= Implicit data structure =

Categorization among data structures

In computer science, an implicit data structure or space-efficient data structure is a data structure that stores very little information other than the main or required data: a data structure that requires low overhead. They are called "implicit" because the position of the elements carries meaning and relationship between elements; this is contrasted with the use of pointers to give an explicit relationship between elements. Definitions of "low overhead" vary, but generally means constant overhead; in big O notation, O(1) overhead. A less restrictive definition is a succinct data structure, which allows greater overhead.

== Definition ==
An implicit data structure is one with constant O(1) space overhead (above the information-theoretic lower bound).

Historically, Munro & Suwanda (1980) defined an implicit data structure (and algorithms acting on one) as one "in which structural information is implicit in the way data are stored, rather than explicit in pointers." They are somewhat vague in the definition, defining it most strictly as a single array, with only the size retained (a single number of overhead), or more loosely as a data structure with constant overhead (O(1)). This latter definition is today more standard, and the still-looser notion of a data structure with non-constant but small o(n) overhead is today known as a succinct data structure, as defined by Jacobson (1988); it was referred to as semi-implicit by Munro & Suwanda (1980).

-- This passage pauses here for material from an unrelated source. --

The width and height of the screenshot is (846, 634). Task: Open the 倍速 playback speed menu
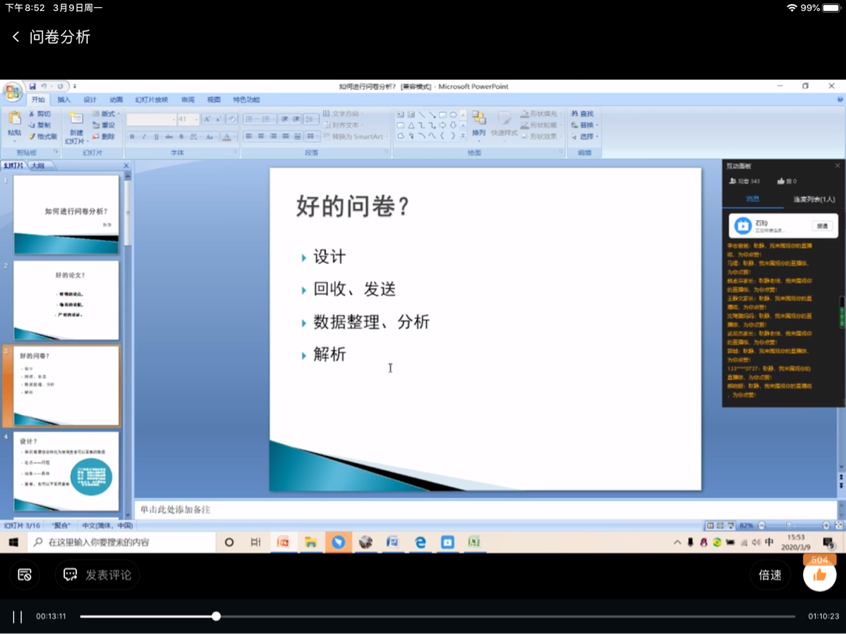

A fundamental distinction is between static data structures (read-only) and dynamic data structures (which can be modified). Simple implicit data structures, such as representing a sorted list as an array, may be very efficient as a static data structure, but inefficient as a dynamic data structure, due to modification operations (such as insertion in the case of a sorted list) being inefficient.

== Examples ==
A trivial example of an implicit data structure is an array data structure, which is an implicit data structure for a list, and requires only the constant overhead of the length; unlike a linked list, which has a pointer associated with each data element, which explicitly gives the relationship from one element to the next. Similarly, a null-terminated string is an implicit data structure for a string (list of characters). These are considered very simple because they are static data structures (read-only), and only admit the simple operation of iteration over the elements.

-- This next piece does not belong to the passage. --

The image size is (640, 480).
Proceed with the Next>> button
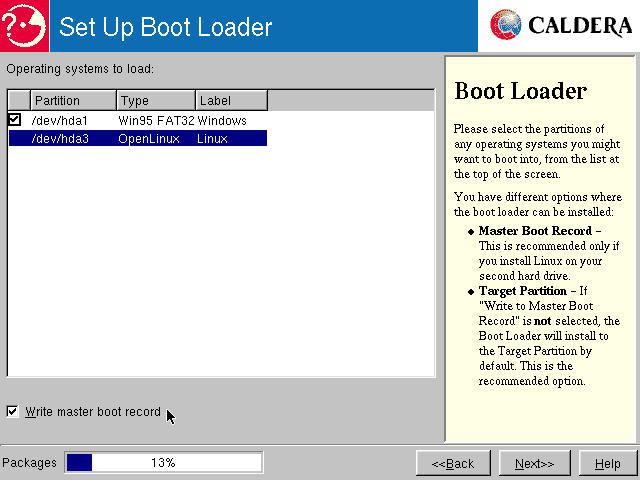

Similarly simple is representing a multi-dimensional array as a single 1-dimensional array, together with its dimensions. For example, representing an m × n array as a single list of length m·n, together with the numbers m and n (instead of as a 1-dimensional array of pointers to each 1-dimensional subarray). The elements need not be of the same type, and a table of data (a list of records) may similarly be represented implicitly as a flat (1-dimensional) list, together with the length of each field, so long as each field has uniform size (so a single size can be used per field, not per record).

A less trivial example is representing a sorted list by a sorted array, which allows search in logarithmic time by binary search. Contrast with a search tree, specifically a binary search tree, which also allows logarithmic-time search, but requires pointers. A sorted array is only efficient as a static data structure, as modifying the list is slow – unlike a binary search tree – but does not require the space overhead of a tree.

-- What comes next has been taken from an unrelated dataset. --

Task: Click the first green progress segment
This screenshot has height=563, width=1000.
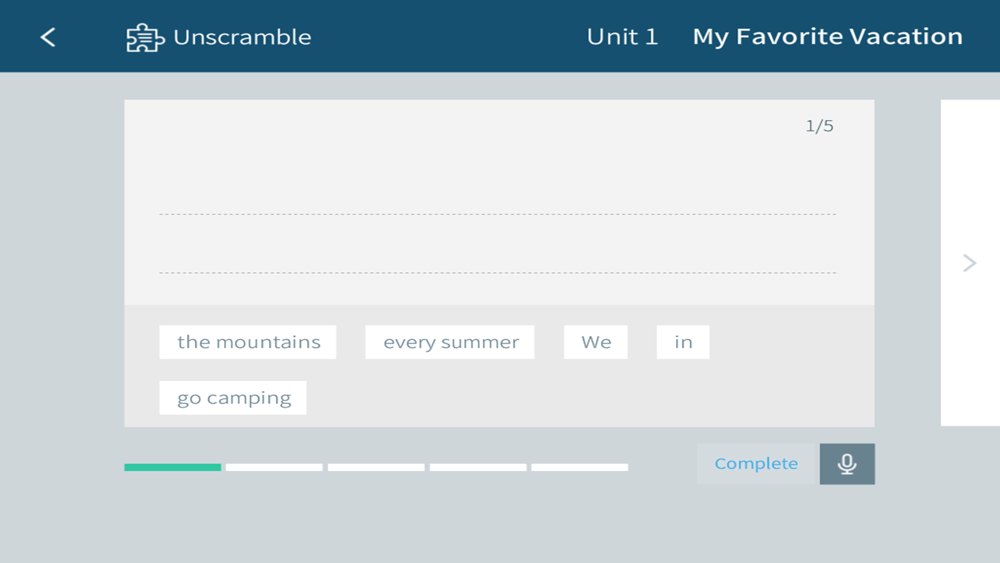Action: (173, 467)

An important example of an implicit data structure is representing a perfect binary tree as a list, in increasing order of depth, so root, first left child, first right child, first left child of first left child, etc. Such a tree occurs notably for an ancestry chart to a given depth, and the implicit representation is known as an Ahnentafel (ancestor table).

This can be generalized to a complete binary tree (where the last level may be incomplete), which yields the best-known example of an implicit data structure, namely the binary heap, which is an implicit data structure for a priority queue. This is more sophisticated than earlier examples because it allows multiple operations, and is an efficient dynamic data structure (it allows efficient modification of the data): not only top, but also insert and pop.

More sophisticated implicit data structures include the beap (bi-parental heap).

== History ==
The trivial examples of lists or tables of values date to prehistory, while historically non-trivial implicit data structures date at least to the Ahnentafel, which was introduced by Michaël Eytzinger in 1590 for use in genealogy. In formal computer science, the first implicit data structure is generally considered to be the sorted list, used for binary search, which was introduced by John Mauchly in 1946, in the Moore School Lectures, the first ever set of lectures regarding any computer-related topic. The binary heap was introduced in Williams (1964) to implement the heapsort. The notion of an implicit data structure was formalized in Munro & Suwanda (1980), as part of introducing and analyzing the beap.